Label: Intravenal Sound Operations
Format: LP
Genre: Experimental
In process of stocking: Releases September 13th 2024
In 1988, with America's AIDS death toll at 46,000 and antivirals still years away, Diamanda Galás released You Must Be Certain of the Devil, the final installment of her Masque of the Red Death trilogy. Her brother Philip had died of AIDS-related illness in 1986. She had been attending Act Up protests. Critics dismissed her as "the AIDS lady," unwilling to reckon with what she was actually doing: creating a work she described as "begun in 1984 and not completed until the end of the epidemic." No closure. No comfort. The eternal present of trauma.
The album opens with a vocal alarm call that leaves no room for distance. What follows is not "dark" music but illumination so total it leaves nowhere to hide. Galás takes gospel spirituals - Swing Low Sweet Chariot, Double-Barrel Prayer, Birds of Death - and détourns them into indictments. She uses sacred forms to expose churches that damned AIDS sufferers as cursed by God. These are prayers to a god invented by despair, performed by someone who calls herself a "Greek Orthodox atheist": certain of the devil, with no hope in God.
Co-produced with Gareth Jones, the album weaponizes Galás's four-octave voice through extended techniques that span operatic precision, guttural eruption, whispered menace, and sustained electronic-sounding tones. She performs as multiple entities: victim, accuser, witness, and the virus itself. The sounds are adequate to the horror being documented—necessity, not avant-garde exploration. The trilogy moved from anguish (The Divine Punishment, 1986) to political knowledge (Saint of the Pit, 1986) to uncompromising confrontation. You Must Be Certain of the Devil makes no attempt at consolation. It pins you against a wall and makes you look at what the virus visited upon a person—the knowledge of certain death in a hostile environment, the abandonment by institutions claiming to protect. A swaggering, furious fuck-you to those who cast aside the sick and dying in the name of faith and scripture.

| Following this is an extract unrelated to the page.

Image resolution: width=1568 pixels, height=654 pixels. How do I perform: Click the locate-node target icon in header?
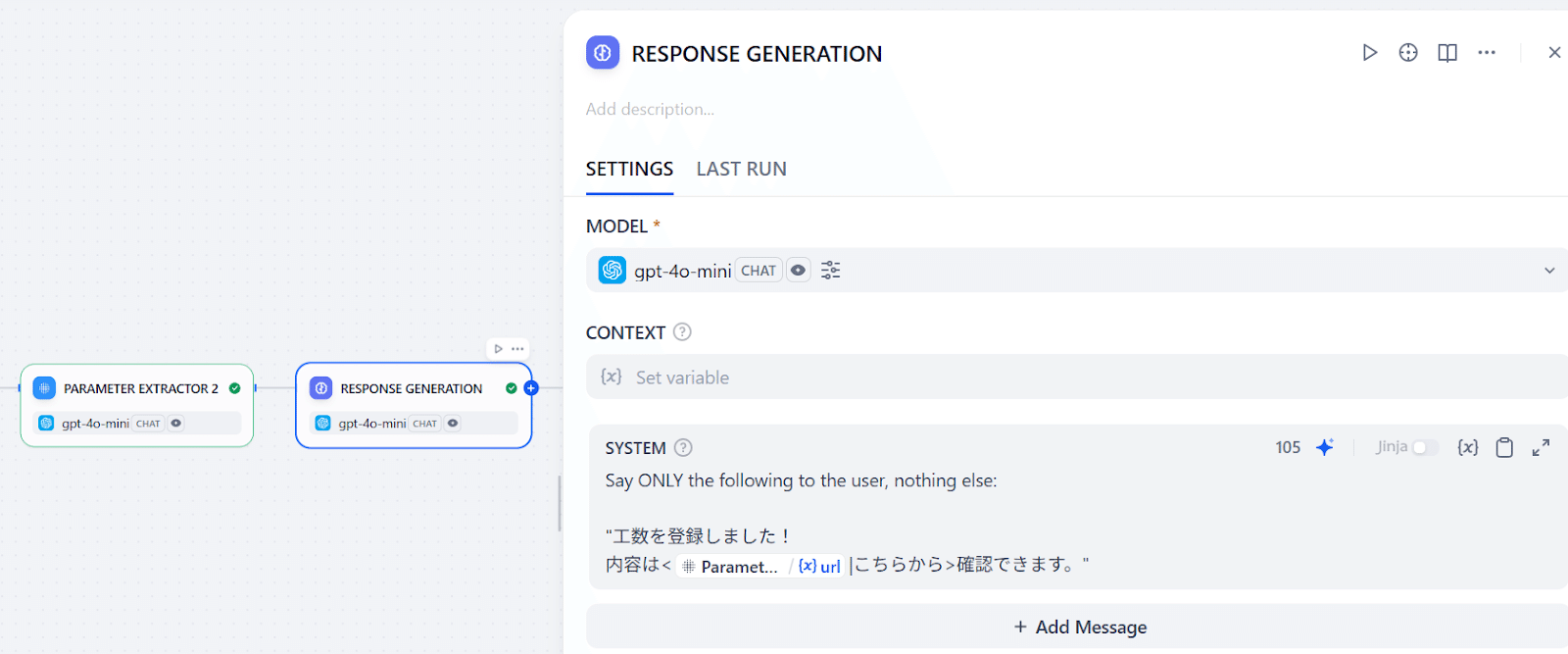(x=1408, y=53)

The 2025 reissue features audio remastered by Heba Kadry, vinyl lacquers cut by Paul Gold at Salt Mastering, and photography by Emily Andersen. The remastering preserves the rawness essential to the work while revealing additional layers of detail. This is not an archival document. It continues to operate in present tense—still urgent, still necessary, still refusing the comfort of distance or resolution.